Les immeubles d'habitation d'auguste Perret au havre possèdent de grandes fenêtres verticales.

Le principe constructif "poteaux poutres" se voit à l'extérieur des bâtiments, mais également à l'intérieur. Pas de murs porteurs, un espace fluide, modulable, qui s'adapte aux habitants plutôt que l'inverse.

Le plan de l'appartement témoin de l'architecte Auguste Perret au Havre

Cette colonne hexagonale en béton bouchardé qui délimite l'entrée est le seul élément porteur dans l'appartement.

L'appartement témoin de Auguste Perret au Havre    Une colonne en béton de l'appartement témoin de Auguste Perret au Havre.

Entre le salon et le bureau (ou une chambre) et en symétrie, entre le salon et la cuisine, des panneaux pliants et amovibles sur rails haut et bas. Ils  permettent d'avoir de larges ouvertures entre les pièces ou, au contraire, de refermer les espaces.

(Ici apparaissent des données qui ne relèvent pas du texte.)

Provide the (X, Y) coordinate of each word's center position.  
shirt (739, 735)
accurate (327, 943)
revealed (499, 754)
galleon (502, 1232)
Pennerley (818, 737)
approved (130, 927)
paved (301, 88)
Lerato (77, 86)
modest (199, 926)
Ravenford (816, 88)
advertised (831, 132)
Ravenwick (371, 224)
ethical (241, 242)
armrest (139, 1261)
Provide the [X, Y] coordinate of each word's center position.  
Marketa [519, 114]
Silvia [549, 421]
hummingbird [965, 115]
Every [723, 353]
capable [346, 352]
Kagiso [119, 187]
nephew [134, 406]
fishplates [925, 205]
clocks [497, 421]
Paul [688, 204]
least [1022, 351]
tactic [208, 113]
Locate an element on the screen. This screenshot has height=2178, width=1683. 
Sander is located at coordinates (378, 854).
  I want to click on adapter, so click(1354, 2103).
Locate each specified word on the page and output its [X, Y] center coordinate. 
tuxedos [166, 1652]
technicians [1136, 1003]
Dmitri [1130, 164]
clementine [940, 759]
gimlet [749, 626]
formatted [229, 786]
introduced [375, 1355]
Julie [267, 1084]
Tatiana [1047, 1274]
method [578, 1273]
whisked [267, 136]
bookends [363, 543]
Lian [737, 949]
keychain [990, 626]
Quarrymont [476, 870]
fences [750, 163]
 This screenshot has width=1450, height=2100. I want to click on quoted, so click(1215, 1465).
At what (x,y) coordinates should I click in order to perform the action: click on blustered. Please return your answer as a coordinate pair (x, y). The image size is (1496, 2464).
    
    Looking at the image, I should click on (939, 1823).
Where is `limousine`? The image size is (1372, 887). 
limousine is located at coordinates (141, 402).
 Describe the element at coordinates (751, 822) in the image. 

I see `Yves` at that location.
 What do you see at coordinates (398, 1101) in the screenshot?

L'appartement témoin de Auguste Perret au Havre.    Un rail de portes rabattables encastré au sol.    Les grandes portes rabattables dans l'appartement témoin de Auguste Perret au Havre

La cuisine, baignée de lumière naturelle, possède également une très grande fenêtre... et un vide ordures. Cette nouveauté évitait d'avoir à descendre ses poubelles.

Les mauvaises odeurs, l'hygiène ont eu raison de cet équipement : il est maintenant et au fur et à mesure condamné dans tous les immeubles de cette époque.

La cuisine de l'appartement témoin de Auguste Perret au Havre.    La cuisine de l'appartement témoin de Auguste Perret au Havre.

Aucune place perdue ; on trouve un dressing et même des rangements dans les faux plafonds, qui cachent également les gaines de chauffage à air pulsé.

Un placard intégré dans l'appartement témoin de Auguste Perret au Havre.

Baignoire, bidet, lavabo et machine à laver dans les salles de bains, toilettes séparées : un confort qui faisait souvent défaut à bon nombre d'habitants avant la guerre. C'est alors possible pour tous. Il parait qu'au début, certains ne savaient que faire des baignoires et qu'ils y mettaient des lapins !

La salle de bain de l'appartement témoin de Auguste Perret au Havre.    La salle de bain de l'appartement témoin de Auguste Perret au Havre.

Une architecture discutée, mais novatrice

L'architecture moderne et novatrice du Havre de l'architecte Auguste Perret a souvent été décriée.

Pourtant, il émane de cette ville, de ces bâtiments, de ses ordonnancements et du soin des détails, une certaine forme de beauté.

Et il est indéniable que le confort apporté aux habitants fut considérable pour l'époque.